• _Problem details_
Copy the listing below from the line with "Open advanced attributes with Другие… button" to the line with "Action: click(287, 76)", including both of those lines, and leave the pictures out.

:: Records shown ::

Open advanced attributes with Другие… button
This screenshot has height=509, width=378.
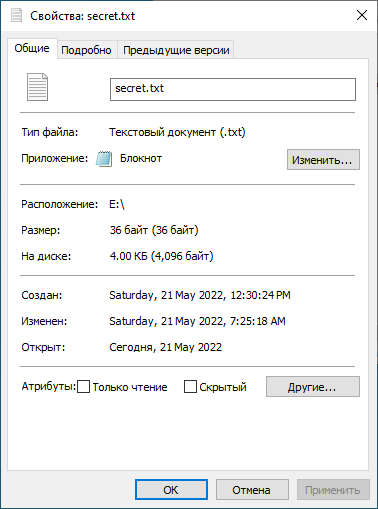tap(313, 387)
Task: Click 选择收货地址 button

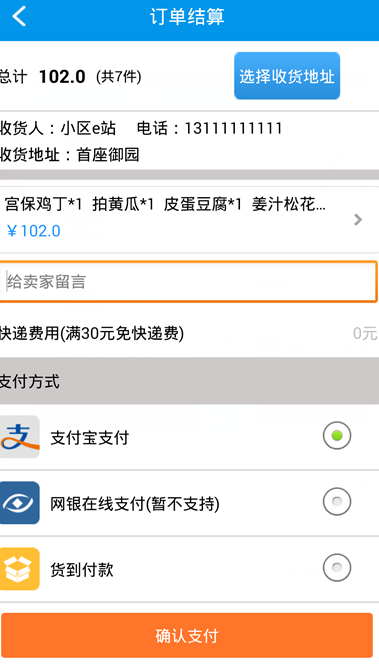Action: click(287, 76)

:::
:: Records shown ::

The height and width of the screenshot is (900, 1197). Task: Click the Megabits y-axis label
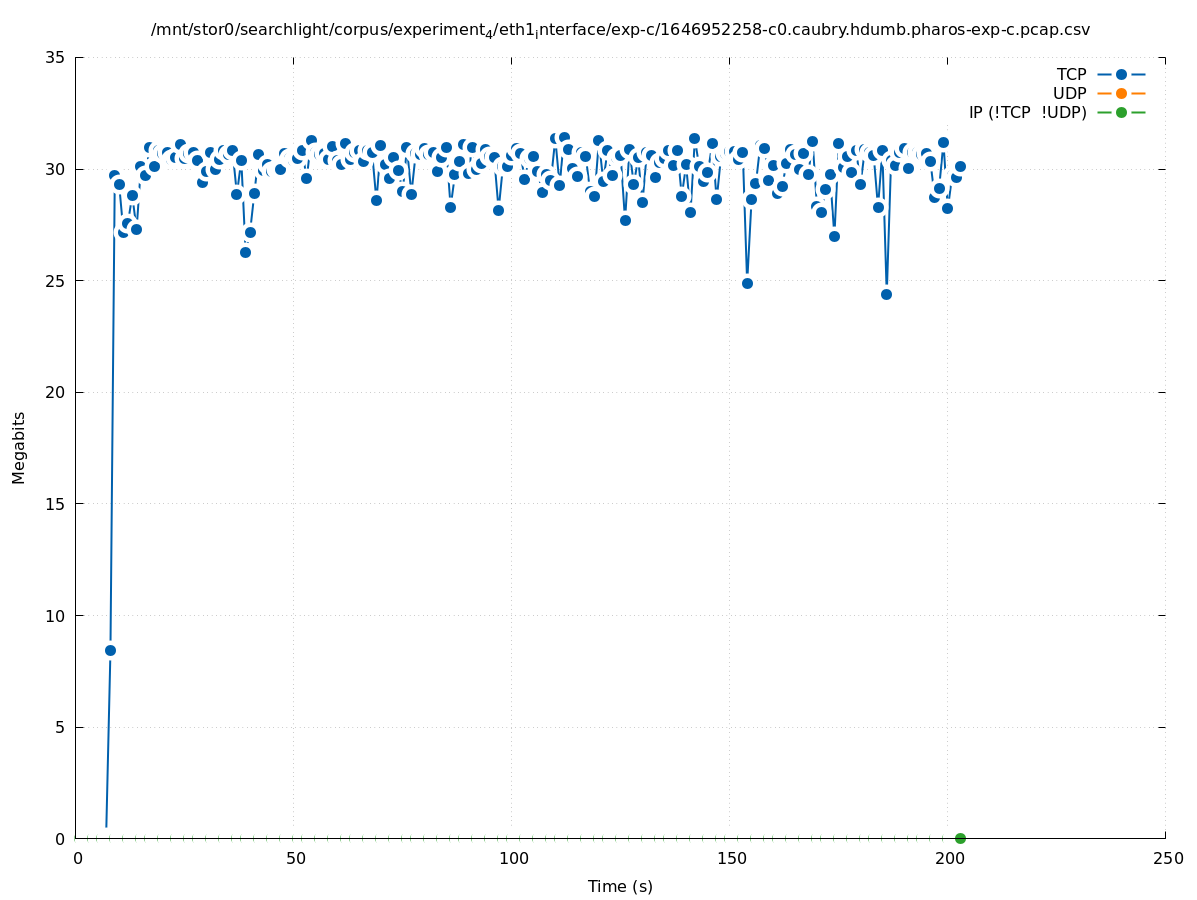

:::
:: Records shown ::

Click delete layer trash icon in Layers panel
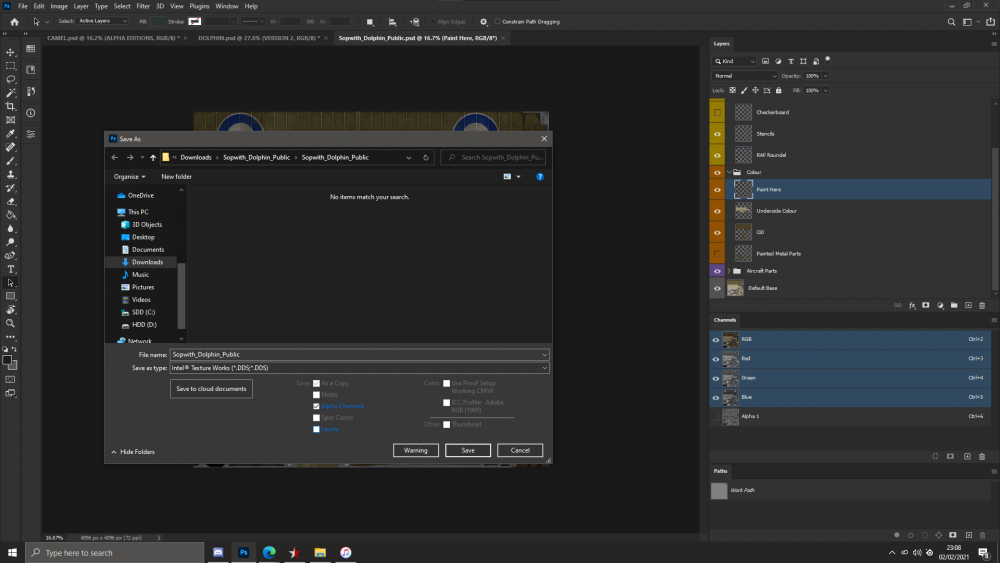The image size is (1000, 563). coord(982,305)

:::

• _Result of the exercise_
Open advanced attributes with Другие… button
This screenshot has height=509, width=378.
tap(313, 387)
Task: Click 选择收货地址 button

Action: click(287, 76)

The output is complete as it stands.